Rewrite every line of the records below as a JSON list of strings, one string per line, skipping any blank lines. Leave the pictures out.

▶ **INPUT RECORDS**:
####
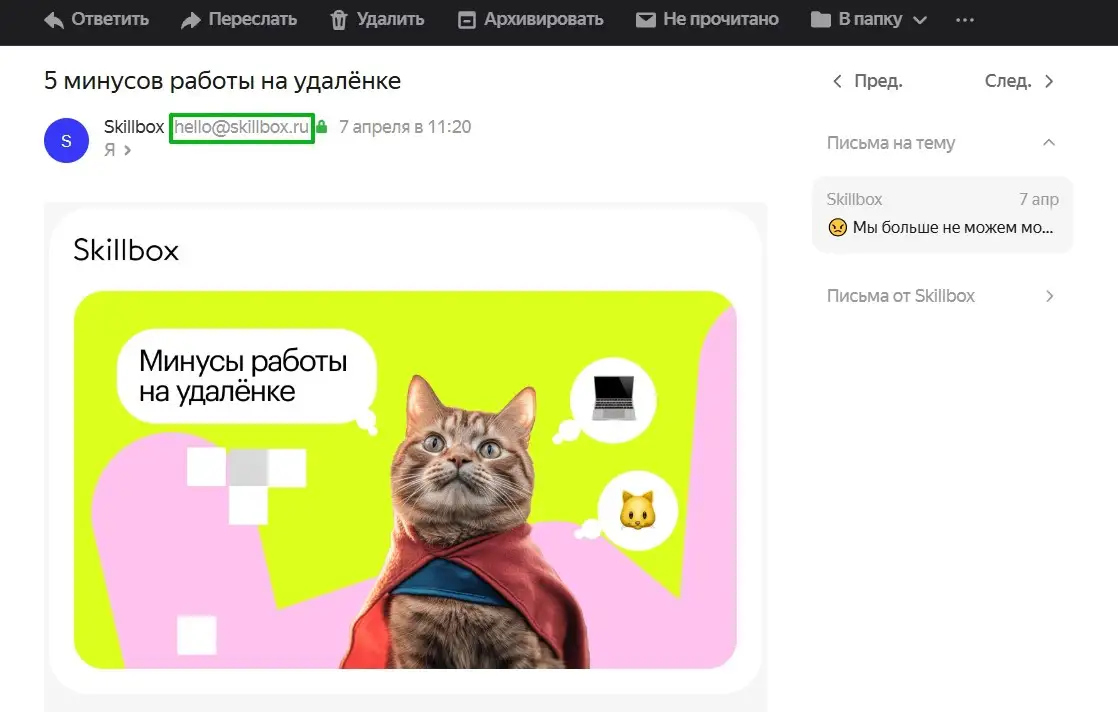Collapse the Письма на тему section
This screenshot has width=1118, height=712.
pos(1048,143)
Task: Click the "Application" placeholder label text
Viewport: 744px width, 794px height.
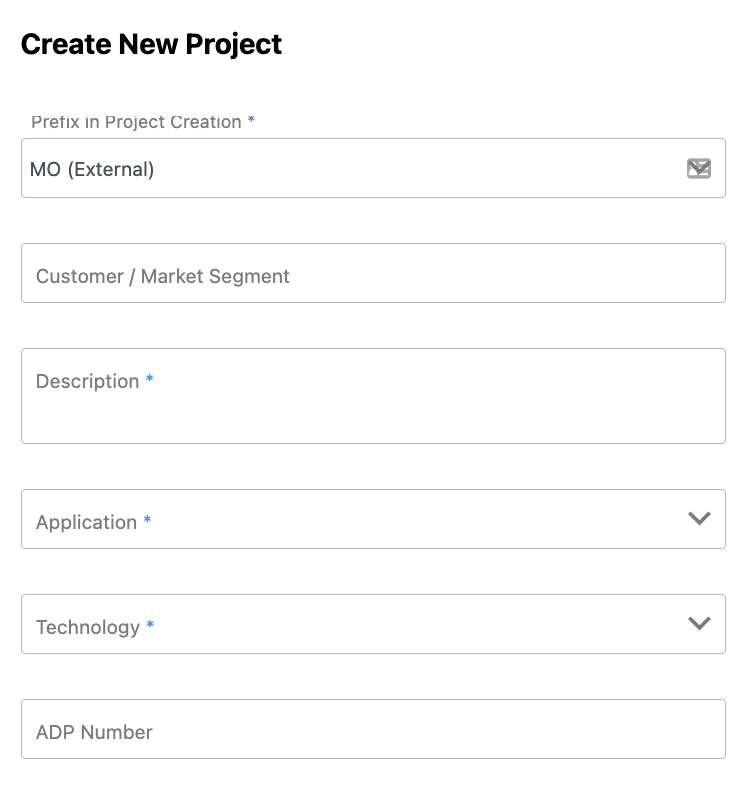Action: tap(86, 522)
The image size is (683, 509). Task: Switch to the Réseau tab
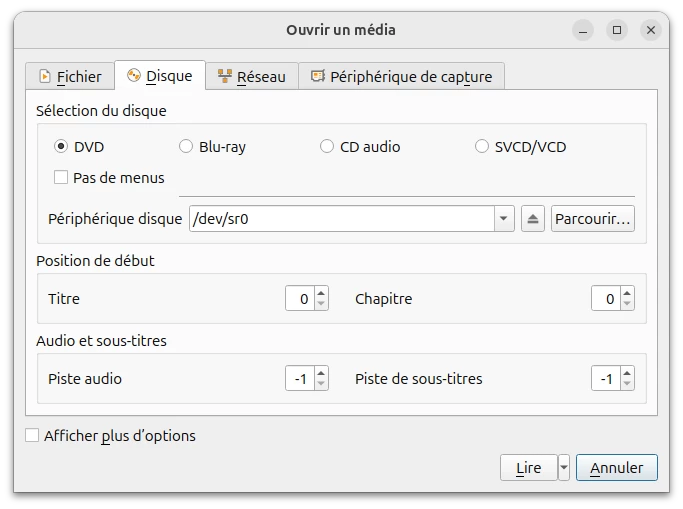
####
▶ **CORRECT RESPONSE**:
[
  "Collapse the Письма на тему section",
  "This screenshot has width=1118, height=712.",
  "pos(1048,143)",
  "Task: Click the \"Application\" placeholder label text",
  "Viewport: 744px width, 794px height.",
  "Action: tap(86, 522)",
  "The image size is (683, 509). Task: Switch to the Réseau tab"
]